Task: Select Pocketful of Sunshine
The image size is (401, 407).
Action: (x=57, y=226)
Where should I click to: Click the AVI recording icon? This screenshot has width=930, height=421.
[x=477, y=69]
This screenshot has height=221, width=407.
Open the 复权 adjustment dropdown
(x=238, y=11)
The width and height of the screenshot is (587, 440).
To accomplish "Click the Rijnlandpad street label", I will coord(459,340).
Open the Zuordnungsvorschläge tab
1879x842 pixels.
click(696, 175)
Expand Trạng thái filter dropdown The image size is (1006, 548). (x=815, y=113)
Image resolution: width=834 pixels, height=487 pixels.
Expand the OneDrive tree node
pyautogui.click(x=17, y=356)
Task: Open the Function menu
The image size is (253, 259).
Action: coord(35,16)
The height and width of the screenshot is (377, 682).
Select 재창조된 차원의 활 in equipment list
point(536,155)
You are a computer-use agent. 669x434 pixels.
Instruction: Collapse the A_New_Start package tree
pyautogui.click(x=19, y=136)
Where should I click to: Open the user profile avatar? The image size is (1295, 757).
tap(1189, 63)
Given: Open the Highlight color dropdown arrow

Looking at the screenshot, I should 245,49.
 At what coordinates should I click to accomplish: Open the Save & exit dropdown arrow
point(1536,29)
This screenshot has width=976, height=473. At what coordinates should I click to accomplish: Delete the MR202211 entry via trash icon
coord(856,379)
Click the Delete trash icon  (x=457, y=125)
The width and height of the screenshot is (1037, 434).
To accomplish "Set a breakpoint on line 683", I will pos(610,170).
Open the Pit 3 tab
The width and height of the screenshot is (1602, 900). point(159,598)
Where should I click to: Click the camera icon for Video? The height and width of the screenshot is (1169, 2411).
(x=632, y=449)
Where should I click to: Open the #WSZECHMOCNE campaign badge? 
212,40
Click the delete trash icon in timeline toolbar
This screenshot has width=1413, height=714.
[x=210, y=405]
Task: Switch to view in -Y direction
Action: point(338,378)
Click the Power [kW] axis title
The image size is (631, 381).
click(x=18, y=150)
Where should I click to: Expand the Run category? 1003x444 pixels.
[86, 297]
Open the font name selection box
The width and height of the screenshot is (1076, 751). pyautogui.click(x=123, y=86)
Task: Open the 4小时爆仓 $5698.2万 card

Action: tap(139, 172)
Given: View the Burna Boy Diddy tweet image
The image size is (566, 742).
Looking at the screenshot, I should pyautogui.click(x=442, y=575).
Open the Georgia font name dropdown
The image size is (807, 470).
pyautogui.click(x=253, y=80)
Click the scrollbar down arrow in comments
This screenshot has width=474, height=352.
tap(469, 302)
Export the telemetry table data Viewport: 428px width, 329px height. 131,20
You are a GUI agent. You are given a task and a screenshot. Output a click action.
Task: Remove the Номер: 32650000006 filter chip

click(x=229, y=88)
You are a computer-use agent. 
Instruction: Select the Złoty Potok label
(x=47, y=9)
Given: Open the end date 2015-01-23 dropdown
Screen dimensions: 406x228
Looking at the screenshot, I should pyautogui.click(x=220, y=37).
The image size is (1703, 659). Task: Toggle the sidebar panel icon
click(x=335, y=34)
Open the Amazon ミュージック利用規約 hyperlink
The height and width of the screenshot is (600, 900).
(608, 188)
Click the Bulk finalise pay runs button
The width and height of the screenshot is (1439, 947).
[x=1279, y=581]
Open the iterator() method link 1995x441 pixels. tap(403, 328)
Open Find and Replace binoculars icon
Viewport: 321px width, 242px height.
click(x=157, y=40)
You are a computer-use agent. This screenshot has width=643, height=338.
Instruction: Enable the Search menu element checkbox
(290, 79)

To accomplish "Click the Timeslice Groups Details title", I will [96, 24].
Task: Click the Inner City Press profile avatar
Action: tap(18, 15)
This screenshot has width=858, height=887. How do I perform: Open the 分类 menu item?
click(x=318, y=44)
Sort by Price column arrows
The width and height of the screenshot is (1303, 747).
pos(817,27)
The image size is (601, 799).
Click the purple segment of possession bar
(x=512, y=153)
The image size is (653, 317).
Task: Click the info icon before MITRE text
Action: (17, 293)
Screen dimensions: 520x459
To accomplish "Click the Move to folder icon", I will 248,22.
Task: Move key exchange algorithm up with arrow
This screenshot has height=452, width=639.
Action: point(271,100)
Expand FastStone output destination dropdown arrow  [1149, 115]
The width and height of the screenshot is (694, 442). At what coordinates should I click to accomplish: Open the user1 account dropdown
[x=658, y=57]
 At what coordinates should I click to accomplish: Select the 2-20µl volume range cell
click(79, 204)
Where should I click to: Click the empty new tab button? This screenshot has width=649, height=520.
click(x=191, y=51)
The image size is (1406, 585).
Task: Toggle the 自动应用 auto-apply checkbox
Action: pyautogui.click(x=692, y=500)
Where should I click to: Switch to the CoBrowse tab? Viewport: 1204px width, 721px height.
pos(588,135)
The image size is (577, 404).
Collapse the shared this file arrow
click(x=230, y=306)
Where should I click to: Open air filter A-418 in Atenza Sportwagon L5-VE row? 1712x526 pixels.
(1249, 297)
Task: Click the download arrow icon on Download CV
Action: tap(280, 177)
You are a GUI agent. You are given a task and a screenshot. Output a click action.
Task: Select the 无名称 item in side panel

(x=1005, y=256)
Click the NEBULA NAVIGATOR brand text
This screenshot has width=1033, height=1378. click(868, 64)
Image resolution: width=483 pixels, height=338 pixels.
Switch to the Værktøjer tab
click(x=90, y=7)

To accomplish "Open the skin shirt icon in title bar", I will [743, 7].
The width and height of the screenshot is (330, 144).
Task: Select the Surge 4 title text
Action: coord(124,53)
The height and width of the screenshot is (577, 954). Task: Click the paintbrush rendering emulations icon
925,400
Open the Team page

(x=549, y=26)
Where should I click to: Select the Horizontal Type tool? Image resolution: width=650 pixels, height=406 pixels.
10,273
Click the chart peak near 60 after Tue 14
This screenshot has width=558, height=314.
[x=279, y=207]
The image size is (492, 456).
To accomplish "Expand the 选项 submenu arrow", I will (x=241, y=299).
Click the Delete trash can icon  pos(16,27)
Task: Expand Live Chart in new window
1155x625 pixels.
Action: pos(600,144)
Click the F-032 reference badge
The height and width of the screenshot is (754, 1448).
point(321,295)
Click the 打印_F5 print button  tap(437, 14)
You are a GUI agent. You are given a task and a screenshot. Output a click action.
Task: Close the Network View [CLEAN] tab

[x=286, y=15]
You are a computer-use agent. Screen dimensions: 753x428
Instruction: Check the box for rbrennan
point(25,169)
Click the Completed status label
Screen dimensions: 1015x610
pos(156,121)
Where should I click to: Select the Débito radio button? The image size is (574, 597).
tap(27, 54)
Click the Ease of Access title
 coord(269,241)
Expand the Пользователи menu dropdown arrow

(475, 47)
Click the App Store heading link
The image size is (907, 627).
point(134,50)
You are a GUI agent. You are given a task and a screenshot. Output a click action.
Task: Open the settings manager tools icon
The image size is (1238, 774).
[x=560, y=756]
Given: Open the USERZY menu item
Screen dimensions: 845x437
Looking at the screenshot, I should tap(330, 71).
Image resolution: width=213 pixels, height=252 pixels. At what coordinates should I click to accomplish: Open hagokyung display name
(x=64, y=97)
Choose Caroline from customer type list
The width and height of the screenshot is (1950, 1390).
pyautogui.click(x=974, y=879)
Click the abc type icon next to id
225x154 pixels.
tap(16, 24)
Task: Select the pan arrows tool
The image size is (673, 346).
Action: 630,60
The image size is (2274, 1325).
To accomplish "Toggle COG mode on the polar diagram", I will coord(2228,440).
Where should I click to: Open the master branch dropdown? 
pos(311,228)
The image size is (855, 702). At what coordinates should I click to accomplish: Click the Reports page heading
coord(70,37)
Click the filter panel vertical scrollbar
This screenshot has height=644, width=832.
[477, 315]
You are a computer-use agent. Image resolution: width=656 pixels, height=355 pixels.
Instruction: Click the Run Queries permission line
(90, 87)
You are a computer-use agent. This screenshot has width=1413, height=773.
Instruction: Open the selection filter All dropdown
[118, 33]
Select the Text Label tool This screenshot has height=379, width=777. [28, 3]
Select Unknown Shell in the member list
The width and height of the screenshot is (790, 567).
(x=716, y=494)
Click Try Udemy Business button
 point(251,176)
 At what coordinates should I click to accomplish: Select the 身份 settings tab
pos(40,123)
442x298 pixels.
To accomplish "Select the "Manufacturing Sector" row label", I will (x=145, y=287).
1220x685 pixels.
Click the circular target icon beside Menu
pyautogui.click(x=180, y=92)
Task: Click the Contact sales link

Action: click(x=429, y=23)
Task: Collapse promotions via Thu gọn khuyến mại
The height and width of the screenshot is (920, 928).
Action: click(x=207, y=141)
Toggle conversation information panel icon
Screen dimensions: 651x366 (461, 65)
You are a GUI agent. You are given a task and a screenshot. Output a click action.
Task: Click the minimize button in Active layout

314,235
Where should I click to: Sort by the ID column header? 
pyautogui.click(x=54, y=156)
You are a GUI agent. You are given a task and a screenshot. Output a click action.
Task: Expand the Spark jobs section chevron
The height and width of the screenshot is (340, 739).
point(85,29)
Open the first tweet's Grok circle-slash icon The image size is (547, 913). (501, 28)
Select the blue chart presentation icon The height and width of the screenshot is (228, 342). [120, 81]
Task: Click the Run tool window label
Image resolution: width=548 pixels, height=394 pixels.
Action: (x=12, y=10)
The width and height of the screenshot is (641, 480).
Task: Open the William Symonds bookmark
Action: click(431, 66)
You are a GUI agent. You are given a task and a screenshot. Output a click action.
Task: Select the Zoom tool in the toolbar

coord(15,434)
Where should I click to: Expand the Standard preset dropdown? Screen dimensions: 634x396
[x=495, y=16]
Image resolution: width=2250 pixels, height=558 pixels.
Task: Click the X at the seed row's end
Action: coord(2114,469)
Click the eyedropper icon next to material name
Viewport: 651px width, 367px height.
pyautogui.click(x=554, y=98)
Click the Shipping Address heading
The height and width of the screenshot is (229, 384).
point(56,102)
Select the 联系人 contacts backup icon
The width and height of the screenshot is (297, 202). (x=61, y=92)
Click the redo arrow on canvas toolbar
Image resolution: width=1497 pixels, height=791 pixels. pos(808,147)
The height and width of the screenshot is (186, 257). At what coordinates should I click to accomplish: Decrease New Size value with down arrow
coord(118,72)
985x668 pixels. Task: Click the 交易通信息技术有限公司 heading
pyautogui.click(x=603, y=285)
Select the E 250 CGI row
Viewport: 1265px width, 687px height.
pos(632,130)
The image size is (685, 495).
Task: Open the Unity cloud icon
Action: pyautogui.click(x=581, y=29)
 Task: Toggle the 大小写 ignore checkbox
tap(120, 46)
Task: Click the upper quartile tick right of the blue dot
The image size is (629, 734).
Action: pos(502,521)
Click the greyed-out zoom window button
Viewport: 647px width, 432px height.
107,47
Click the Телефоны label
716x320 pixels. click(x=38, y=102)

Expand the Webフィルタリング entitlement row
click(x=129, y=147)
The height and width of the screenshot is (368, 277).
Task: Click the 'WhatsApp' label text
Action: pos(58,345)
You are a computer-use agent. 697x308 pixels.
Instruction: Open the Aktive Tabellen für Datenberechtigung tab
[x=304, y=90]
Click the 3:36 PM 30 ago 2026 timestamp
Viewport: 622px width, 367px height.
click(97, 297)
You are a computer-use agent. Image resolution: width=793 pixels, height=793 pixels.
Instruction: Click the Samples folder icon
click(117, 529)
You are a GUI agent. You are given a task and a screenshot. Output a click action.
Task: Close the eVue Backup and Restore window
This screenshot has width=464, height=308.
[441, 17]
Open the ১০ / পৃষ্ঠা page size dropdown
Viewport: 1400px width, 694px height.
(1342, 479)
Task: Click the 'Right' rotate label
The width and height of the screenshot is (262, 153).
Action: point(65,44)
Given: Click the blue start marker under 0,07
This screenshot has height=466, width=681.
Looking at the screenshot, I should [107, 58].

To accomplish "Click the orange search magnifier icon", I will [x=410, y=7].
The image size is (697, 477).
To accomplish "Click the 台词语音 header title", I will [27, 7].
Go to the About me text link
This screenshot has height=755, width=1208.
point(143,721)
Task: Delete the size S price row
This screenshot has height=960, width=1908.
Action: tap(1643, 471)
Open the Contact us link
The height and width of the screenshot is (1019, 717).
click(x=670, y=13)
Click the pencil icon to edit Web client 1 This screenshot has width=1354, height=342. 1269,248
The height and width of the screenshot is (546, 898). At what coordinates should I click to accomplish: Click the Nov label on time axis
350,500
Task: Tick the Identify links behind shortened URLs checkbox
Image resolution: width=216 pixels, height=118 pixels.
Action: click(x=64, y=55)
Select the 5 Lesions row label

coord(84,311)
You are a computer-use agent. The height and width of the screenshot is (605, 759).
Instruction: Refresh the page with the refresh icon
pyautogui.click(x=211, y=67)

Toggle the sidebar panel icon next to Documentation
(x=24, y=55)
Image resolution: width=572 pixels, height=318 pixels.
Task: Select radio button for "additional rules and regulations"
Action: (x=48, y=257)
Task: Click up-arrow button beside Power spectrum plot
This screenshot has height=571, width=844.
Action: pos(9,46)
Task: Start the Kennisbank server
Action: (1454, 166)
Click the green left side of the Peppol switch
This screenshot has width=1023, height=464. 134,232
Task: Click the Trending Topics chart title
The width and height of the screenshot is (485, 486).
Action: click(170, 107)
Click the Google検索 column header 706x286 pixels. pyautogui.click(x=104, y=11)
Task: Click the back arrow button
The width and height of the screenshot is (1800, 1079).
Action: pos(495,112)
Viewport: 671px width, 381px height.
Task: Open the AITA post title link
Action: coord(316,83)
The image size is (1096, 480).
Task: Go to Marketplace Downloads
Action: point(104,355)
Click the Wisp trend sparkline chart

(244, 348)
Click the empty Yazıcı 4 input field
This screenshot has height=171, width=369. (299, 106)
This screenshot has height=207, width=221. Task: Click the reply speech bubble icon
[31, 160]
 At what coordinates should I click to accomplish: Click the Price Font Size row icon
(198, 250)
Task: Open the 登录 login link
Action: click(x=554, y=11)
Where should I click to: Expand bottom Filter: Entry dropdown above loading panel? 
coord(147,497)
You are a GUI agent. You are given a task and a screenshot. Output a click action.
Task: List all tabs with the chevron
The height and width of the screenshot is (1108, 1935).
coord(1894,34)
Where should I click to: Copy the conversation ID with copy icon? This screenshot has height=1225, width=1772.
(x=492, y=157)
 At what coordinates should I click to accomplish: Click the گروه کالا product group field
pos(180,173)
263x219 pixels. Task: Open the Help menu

****************************************

Express the records, from their first line through the line containing "I will pos(610,170).", as a JSON list of strings with one string per line and blank lines left out.

[
  "Task: Select Pocketful of Sunshine",
  "The image size is (401, 407).",
  "Action: (x=57, y=226)",
  "Where should I click to: Click the AVI recording icon? This screenshot has width=930, height=421.",
  "[x=477, y=69]",
  "This screenshot has height=221, width=407.",
  "Open the 复权 adjustment dropdown",
  "(x=238, y=11)",
  "The width and height of the screenshot is (587, 440).",
  "To accomplish \"Click the Rijnlandpad street label\", I will coord(459,340).",
  "Open the Zuordnungsvorschläge tab",
  "1879x842 pixels.",
  "click(696, 175)",
  "Expand Trạng thái filter dropdown The image size is (1006, 548). (x=815, y=113)",
  "Image resolution: width=834 pixels, height=487 pixels.",
  "Expand the OneDrive tree node",
  "pyautogui.click(x=17, y=356)",
  "Task: Open the Function menu",
  "The image size is (253, 259).",
  "Action: coord(35,16)",
  "The height and width of the screenshot is (377, 682).",
  "Select 재창조된 차원의 활 in equipment list",
  "point(536,155)",
  "You are a computer-use agent. 669x434 pixels.",
  "Instruction: Collapse the A_New_Start package tree",
  "pyautogui.click(x=19, y=136)",
  "Where should I click to: Open the user profile avatar? The image size is (1295, 757).",
  "tap(1189, 63)",
  "Given: Open the Highlight color dropdown arrow",
  "Looking at the screenshot, I should 245,49.",
  " At what coordinates should I click to accomplish: Open the Save & exit dropdown arrow",
  "point(1536,29)",
  "This screenshot has width=976, height=473. At what coordinates should I click to accomplish: Delete the MR202211 entry via trash icon",
  "coord(856,379)",
  "Click the Delete trash icon  (x=457, y=125)",
  "The width and height of the screenshot is (1037, 434).",
  "To accomplish \"Set a breakpoint on line 683\", I will pos(610,170)."
]